**** THE INPUT ****

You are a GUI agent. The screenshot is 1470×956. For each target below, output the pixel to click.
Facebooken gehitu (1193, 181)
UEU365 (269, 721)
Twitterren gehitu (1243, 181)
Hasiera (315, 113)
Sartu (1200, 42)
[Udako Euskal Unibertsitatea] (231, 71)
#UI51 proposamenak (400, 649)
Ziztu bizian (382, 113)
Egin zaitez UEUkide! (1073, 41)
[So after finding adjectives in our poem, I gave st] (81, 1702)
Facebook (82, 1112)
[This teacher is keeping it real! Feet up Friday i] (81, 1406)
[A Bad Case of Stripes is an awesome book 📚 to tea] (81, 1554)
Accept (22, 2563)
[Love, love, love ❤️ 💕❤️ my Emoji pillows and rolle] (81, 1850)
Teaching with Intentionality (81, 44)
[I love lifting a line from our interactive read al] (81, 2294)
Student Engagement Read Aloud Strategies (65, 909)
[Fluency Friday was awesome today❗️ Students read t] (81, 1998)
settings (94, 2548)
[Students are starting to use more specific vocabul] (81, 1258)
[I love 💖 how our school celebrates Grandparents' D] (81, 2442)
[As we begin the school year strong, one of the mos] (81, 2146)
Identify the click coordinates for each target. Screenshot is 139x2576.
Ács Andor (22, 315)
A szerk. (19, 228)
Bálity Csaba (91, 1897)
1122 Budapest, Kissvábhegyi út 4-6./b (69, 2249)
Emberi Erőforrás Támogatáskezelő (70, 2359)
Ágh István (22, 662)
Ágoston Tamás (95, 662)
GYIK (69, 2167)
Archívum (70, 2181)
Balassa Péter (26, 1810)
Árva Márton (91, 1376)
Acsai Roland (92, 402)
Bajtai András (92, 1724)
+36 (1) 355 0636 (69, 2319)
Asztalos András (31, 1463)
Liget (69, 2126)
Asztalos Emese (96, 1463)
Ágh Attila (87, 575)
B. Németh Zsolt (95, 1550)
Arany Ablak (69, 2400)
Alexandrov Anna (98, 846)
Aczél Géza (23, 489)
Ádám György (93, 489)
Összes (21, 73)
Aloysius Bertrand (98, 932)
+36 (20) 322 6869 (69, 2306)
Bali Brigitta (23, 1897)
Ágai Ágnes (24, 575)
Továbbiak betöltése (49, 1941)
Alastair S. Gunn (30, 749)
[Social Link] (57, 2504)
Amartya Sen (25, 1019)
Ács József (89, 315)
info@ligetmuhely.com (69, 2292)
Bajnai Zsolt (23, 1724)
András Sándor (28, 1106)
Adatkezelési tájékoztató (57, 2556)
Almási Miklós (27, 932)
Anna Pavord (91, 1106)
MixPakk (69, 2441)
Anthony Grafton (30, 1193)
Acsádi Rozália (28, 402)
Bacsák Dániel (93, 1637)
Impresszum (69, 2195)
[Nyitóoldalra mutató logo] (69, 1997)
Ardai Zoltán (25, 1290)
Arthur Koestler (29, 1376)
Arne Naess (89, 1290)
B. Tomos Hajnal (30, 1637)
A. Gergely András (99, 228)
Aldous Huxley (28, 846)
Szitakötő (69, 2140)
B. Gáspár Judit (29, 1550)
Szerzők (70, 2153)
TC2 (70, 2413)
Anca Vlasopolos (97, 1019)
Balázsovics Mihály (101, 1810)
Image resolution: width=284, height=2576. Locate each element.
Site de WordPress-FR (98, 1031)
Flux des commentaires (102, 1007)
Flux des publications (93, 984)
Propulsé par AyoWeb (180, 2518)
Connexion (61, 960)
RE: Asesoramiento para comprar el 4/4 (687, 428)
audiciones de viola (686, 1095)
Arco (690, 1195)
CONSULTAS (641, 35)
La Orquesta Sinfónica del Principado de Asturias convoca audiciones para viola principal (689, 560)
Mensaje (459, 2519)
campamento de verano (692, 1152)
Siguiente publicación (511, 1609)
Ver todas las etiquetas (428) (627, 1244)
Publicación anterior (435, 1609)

****

▶ **WORK ITEM**: Look back at the entries above. Retype the line with "Student Engagement Read", the line with "[As we begin", and all lines in between.

▶ **ANSWER TO THE PROBLEM**:
Student Engagement Read Aloud Strategies (65, 909)
[Fluency Friday was awesome today❗️ Students read t] (81, 1998)
settings (94, 2548)
[Students are starting to use more specific vocabul] (81, 1258)
[I love 💖 how our school celebrates Grandparents' D] (81, 2442)
[As we begin the school year strong, one of the mos] (81, 2146)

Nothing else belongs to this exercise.